**PAGE TEXT**
Islam recognizes capital punishment: Scholar

JAKARTA (JP): Islam recognizes capital punishment as a means of upholding justice and protecting the rights of the people, one of Indonesia's foremost Islamic scholar says.

Ali Yafie, a professor at the Institute of Koranic Science, said capital punishment is an acceptable punishment in Islam for certain crimes, murder in particular.

Yafie also explained that the religion recognizes kisas, or equal justice, which permits the heirs of a murder victim to ask the court to take the life of the murderer.

Similarly, a person who, during an assault, loses a part of his body, a hand for example, could ask the court to take one of the assailant's hands, Yafie told the Antara news agency.

Islamic criminal law allows for the court to mete out punishment equal to the crime committed, he explained.

His comment came amidst a renewed debate on capital punishment following this week's execution of a former army sergeant major in Palu, Central Sulawesi, who was convicted for a quadruple murder in 1985.

Following the execution of Kacong Laranu, human rights advocates renewed their demand to abolish capital punishment, the maximum penalty for murder, drug trafficking and subversion.

Malaysian

A Malaysian who was convicted of drug trafficking in 1986, Steven Chan, was also executed in Jakarta on Jan. 13 but the authorities managed to conceal the news from the press until last week. Steven's relatives in Malaysia, however, were informed.

**DATA BLOCK**
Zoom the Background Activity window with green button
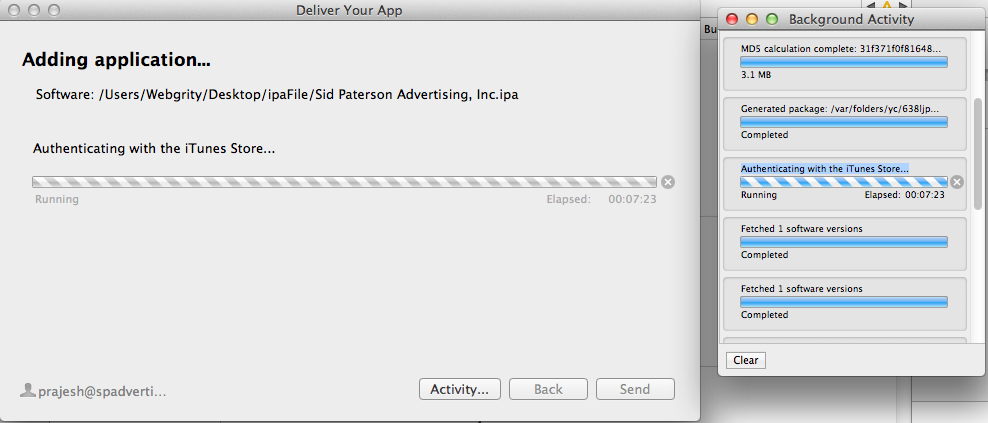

**ACTIONS TO TAKE**
[1] Edit the capital punishment article: give its text again, starting at the words "Following the execution" and stopping after "trafficking and subversion.", with "human rights advocates" changed to "rights activists".
[2] Continue the article on Islam and capital punishment from its last sentence.

**ANSWERS BY TASK**
[1]
Following the execution of Kacong Laranu, rights activists renewed their demand to abolish capital punishment, the maximum penalty for murder, drug trafficking and subversion.

[2]
The anti-capital punishment lobby is arguing that the death sentence is cruel, inhuman and vindictive and goes against the principle that court punishment is meant to rehabilitate.

Government officials defended capital punishment as an effective crime deterrence and stressed that the human rights of the victim are considered paramount to the rights of the criminal.

Yafie said the principle of kisas in murder cases is found in verse 178 of Surat Albaqoroh in the Koran. The principle is also mentioned in relation to assault with bodily harm in verse 45 of Surat Al Maidah.

Further in verse 33 of Surat Al-Isra, it is stipulated that the right to demand for capital punishment in murder cases lies in the hands of the victim's heirs, he said.

But Islamic law stipulates strongly that the court must prove that the crime has unequivocally been committed.

Yafie said in the case of murder, the court needs at least two eyewitnesses to the crime.

In the case of assault with bodily harm, although the victim has the right not to press charges, he added, the state should still pursue the case if it is in the interest of the general public. In such a case, the court will decide on the proper punishment.

He also said that Islamic law recognizes the right of all crime victims, or their heirs, to waive their claim to kisas and settle for compensation instead.

Asked for his own personal opinion on capital punishment, Yafie responded: "Why not. Even the United States has it."

People who suggest that capital punishment is cruel and inhuman are missing the point that the act of murder was itself inhuman.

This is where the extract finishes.